— TASK —
Each line of the data below from the one holding "The width and height of the screenshot is (1270, 952)." to the one holding "Open the Media library", inclusive, is to be reproduced exactly; no other line belongs in the answer.

__________________________________________________

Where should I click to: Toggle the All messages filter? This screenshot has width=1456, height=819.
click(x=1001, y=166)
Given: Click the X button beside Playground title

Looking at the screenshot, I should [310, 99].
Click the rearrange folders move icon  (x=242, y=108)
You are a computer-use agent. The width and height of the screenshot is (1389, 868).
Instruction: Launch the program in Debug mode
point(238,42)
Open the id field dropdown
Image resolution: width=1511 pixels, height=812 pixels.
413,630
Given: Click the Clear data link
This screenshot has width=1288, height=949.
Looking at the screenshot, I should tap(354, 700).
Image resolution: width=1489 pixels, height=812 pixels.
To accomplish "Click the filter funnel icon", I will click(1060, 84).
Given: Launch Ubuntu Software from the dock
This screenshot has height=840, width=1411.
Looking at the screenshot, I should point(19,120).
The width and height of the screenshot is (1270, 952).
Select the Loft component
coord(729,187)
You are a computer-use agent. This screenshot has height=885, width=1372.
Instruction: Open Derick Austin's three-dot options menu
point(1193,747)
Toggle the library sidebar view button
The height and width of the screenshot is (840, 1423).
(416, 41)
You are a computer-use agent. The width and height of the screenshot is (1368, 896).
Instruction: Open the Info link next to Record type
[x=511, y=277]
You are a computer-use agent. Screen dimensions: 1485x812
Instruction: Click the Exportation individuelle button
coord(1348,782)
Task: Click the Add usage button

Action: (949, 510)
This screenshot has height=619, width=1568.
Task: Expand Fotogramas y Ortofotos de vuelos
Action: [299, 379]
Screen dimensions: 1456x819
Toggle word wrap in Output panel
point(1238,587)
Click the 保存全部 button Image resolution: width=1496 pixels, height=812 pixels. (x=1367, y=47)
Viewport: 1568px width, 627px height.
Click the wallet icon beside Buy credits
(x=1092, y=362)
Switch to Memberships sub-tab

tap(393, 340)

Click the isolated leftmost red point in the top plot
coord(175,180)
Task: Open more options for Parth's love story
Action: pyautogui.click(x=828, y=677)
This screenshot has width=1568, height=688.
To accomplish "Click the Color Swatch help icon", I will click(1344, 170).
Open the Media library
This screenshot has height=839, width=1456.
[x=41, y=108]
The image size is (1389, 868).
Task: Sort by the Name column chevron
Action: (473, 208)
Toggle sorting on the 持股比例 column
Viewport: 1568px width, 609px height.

__________________________________________________

— SOLUTION BELOW —
The width and height of the screenshot is (1270, 952).
Select the Loft component
coord(729,187)
You are a computer-use agent. This screenshot has height=885, width=1372.
Instruction: Open Derick Austin's three-dot options menu
point(1193,747)
Toggle the library sidebar view button
The height and width of the screenshot is (840, 1423).
(416, 41)
You are a computer-use agent. The width and height of the screenshot is (1368, 896).
Instruction: Open the Info link next to Record type
[x=511, y=277]
You are a computer-use agent. Screen dimensions: 1485x812
Instruction: Click the Exportation individuelle button
coord(1348,782)
Task: Click the Add usage button

Action: (949, 510)
This screenshot has height=619, width=1568.
Task: Expand Fotogramas y Ortofotos de vuelos
Action: [299, 379]
Screen dimensions: 1456x819
Toggle word wrap in Output panel
point(1238,587)
Click the 保存全部 button Image resolution: width=1496 pixels, height=812 pixels. (x=1367, y=47)
Viewport: 1568px width, 627px height.
Click the wallet icon beside Buy credits
(x=1092, y=362)
Switch to Memberships sub-tab

tap(393, 340)

Click the isolated leftmost red point in the top plot
coord(175,180)
Task: Open more options for Parth's love story
Action: pyautogui.click(x=828, y=677)
This screenshot has width=1568, height=688.
To accomplish "Click the Color Swatch help icon", I will click(1344, 170).
Open the Media library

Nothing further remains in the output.